== Segment start ==

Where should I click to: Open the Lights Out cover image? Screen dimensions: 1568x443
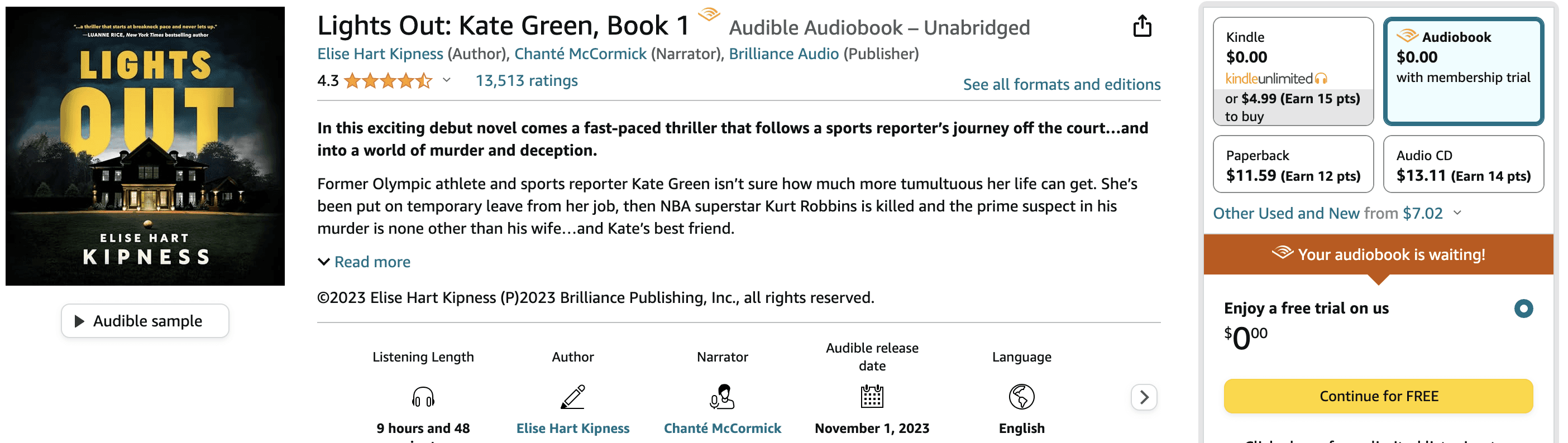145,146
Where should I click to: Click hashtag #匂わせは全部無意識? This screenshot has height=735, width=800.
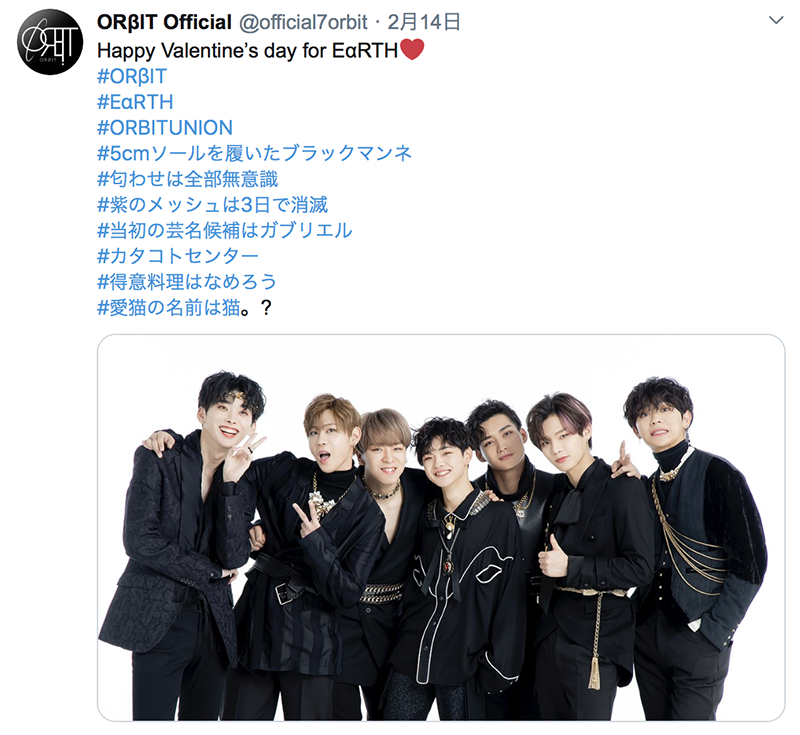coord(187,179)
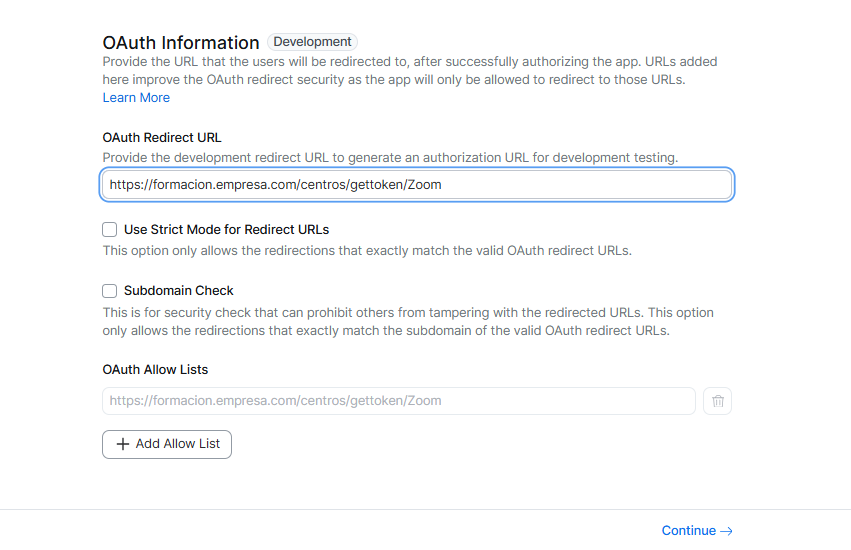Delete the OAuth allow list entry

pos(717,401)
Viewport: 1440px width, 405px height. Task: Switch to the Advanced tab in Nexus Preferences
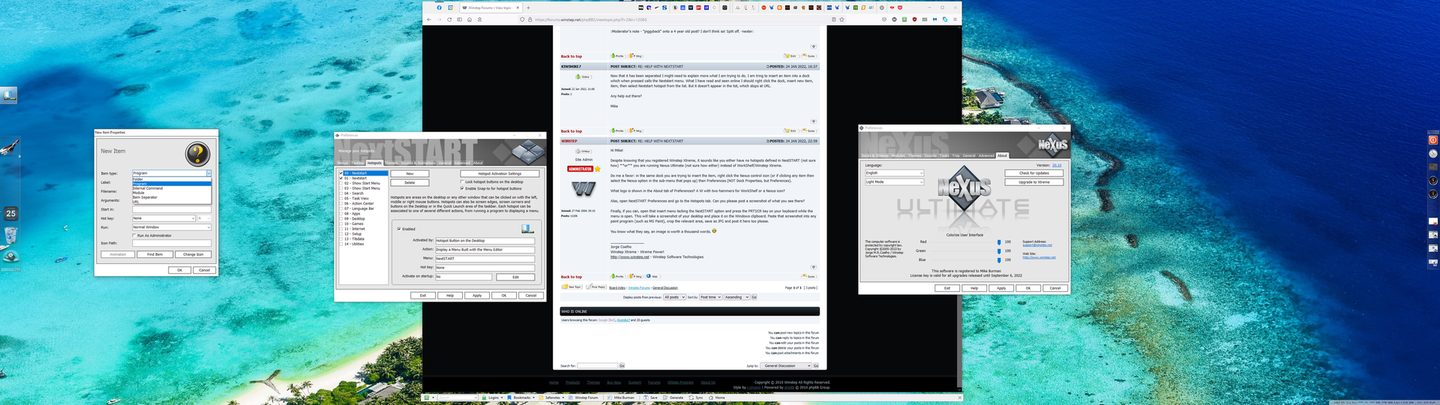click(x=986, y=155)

== Segment end ==

■ Work required
When you reach the line that contains "Viewport: 1440px width, 405px" in the records above, copy it and every line after it exactly through the last one, leaving out the pictures.

■ Answer to the problem
Viewport: 1440px width, 405px height. Task: Switch to the Advanced tab in Nexus Preferences
click(x=986, y=155)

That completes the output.